═══ DATA PROVIDED

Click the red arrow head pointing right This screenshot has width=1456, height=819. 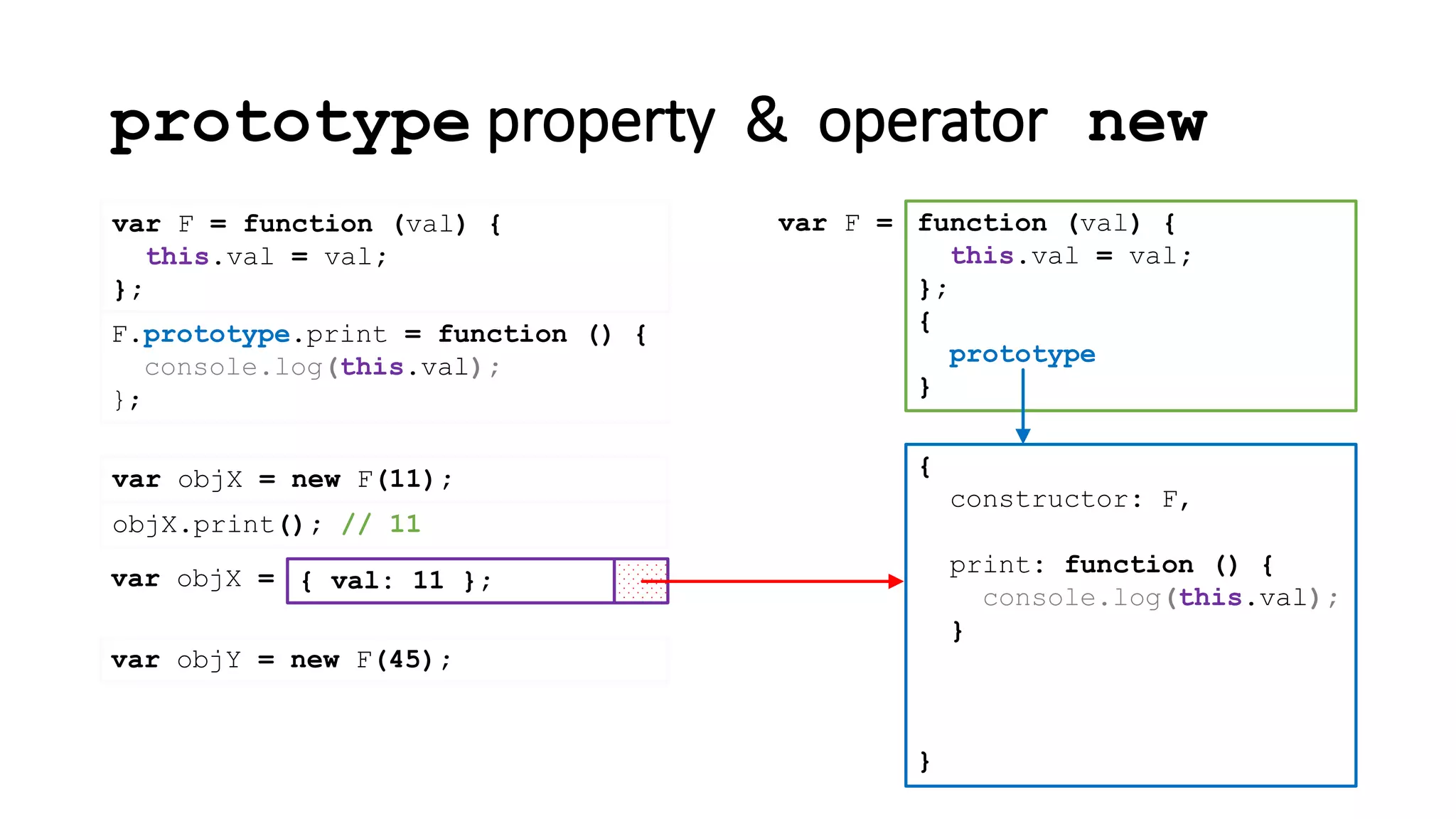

══════
═══ DATA PROVIDED

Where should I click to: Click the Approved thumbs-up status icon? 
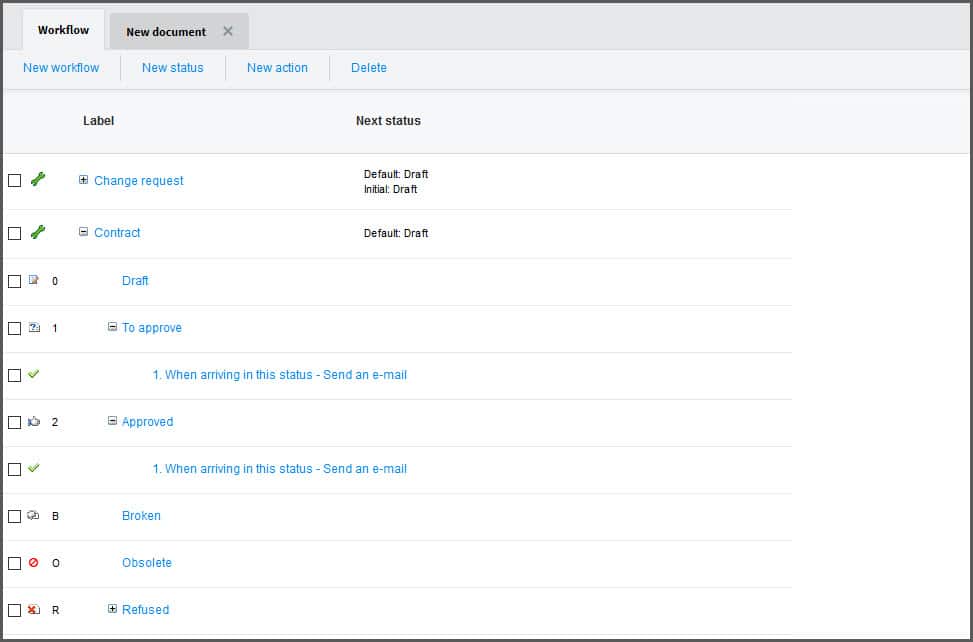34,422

══════
═══ DATA PROVIDED

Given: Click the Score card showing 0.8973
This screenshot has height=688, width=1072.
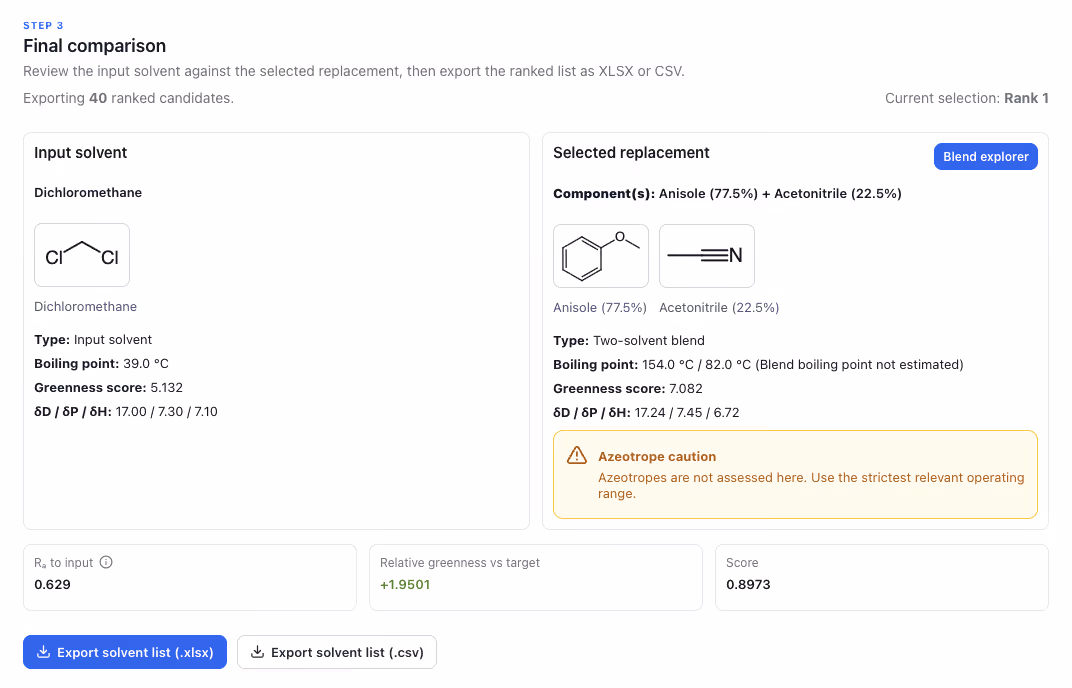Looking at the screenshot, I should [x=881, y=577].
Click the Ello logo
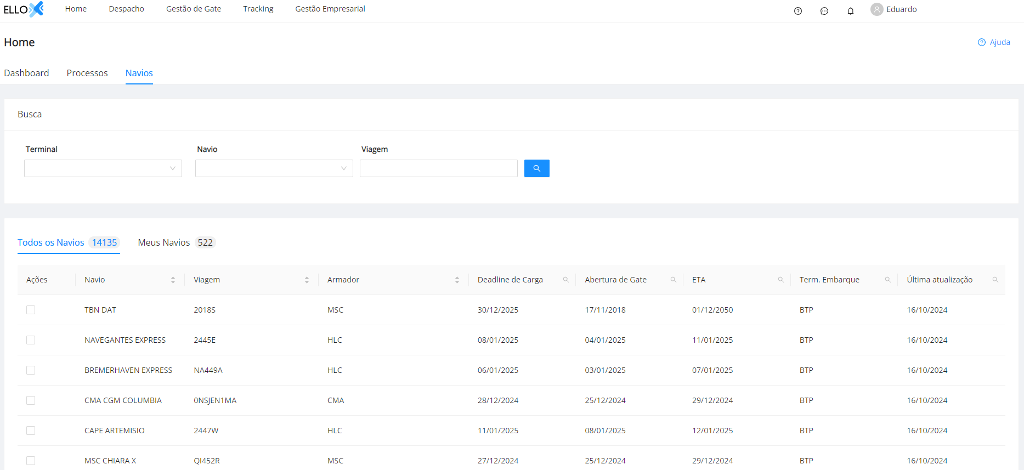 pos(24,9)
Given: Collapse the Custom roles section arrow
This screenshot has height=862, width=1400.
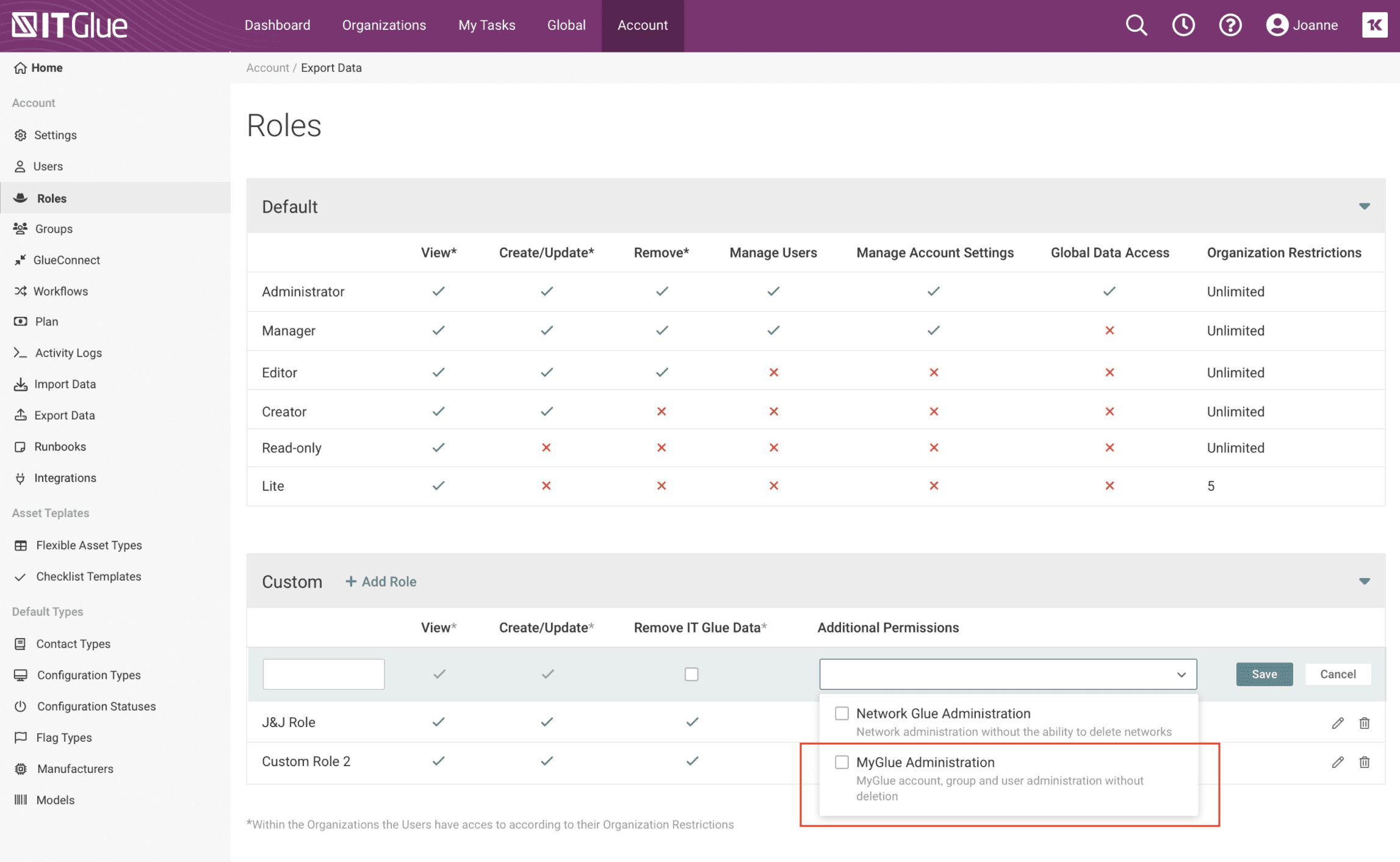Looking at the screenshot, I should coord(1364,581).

══════

GIVEN INSTRUCTION
Reproduce the lines starting at the one containing "Given: Click the Score card showing 0.8973" and ending at the one containing "Looking at the screenshot, I should coord(1364,581).", without changing anything and leaving out the pictures.

REPLY TO THE TASK
Given: Click the Score card showing 0.8973
This screenshot has height=688, width=1072.
Looking at the screenshot, I should [x=881, y=577].
Click the Ello logo
 pos(24,9)
Given: Collapse the Custom roles section arrow
This screenshot has height=862, width=1400.
Looking at the screenshot, I should coord(1364,581).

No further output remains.